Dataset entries
----------

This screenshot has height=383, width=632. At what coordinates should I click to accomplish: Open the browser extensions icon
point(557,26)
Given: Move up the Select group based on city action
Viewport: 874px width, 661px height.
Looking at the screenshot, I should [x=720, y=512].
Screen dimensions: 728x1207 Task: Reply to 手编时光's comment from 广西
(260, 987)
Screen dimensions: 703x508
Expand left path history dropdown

----------

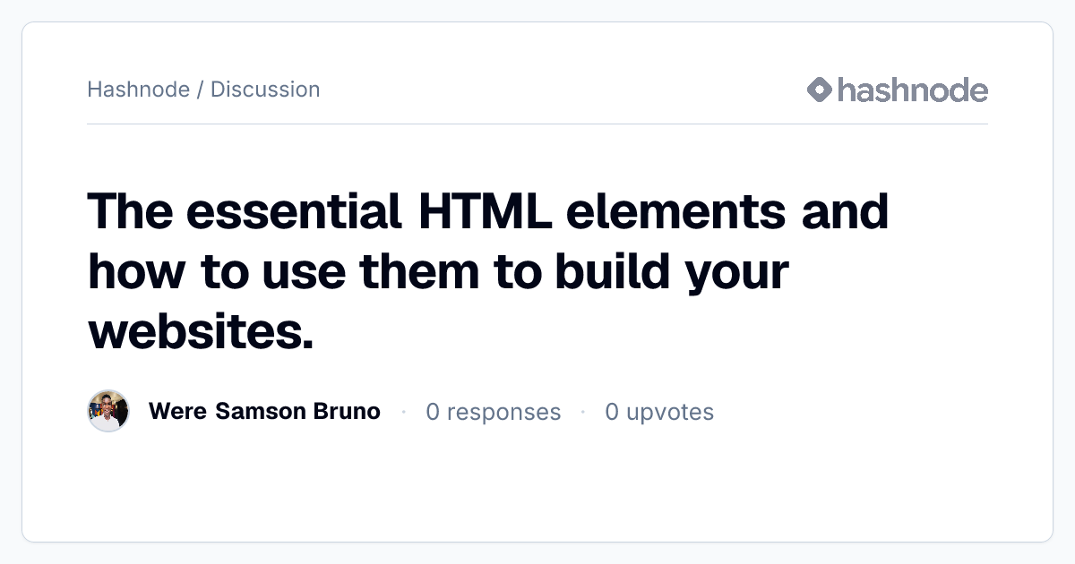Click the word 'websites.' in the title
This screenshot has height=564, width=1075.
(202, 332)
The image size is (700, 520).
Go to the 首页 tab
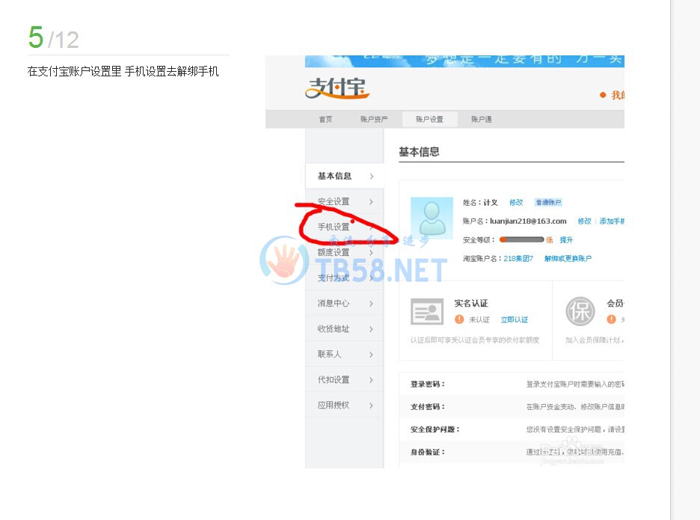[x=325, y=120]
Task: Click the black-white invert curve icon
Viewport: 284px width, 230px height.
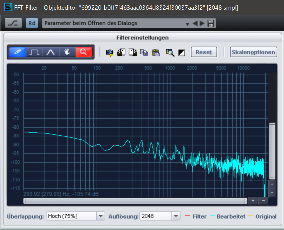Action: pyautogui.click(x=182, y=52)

----------

Problem statement
The stretch of entries above that starts with the line containing "This screenshot has height=383, width=632." and goes on through the line containing "Expand left path history dropdown" is to be transcribed exactly, and no other line is to be transcribed.

Response below
This screenshot has height=383, width=632. At what coordinates should I click to accomplish: Open the browser extensions icon
point(557,26)
Given: Move up the Select group based on city action
Viewport: 874px width, 661px height.
Looking at the screenshot, I should [x=720, y=512].
Screen dimensions: 728x1207 Task: Reply to 手编时光's comment from 广西
(260, 987)
Screen dimensions: 703x508
Expand left path history dropdown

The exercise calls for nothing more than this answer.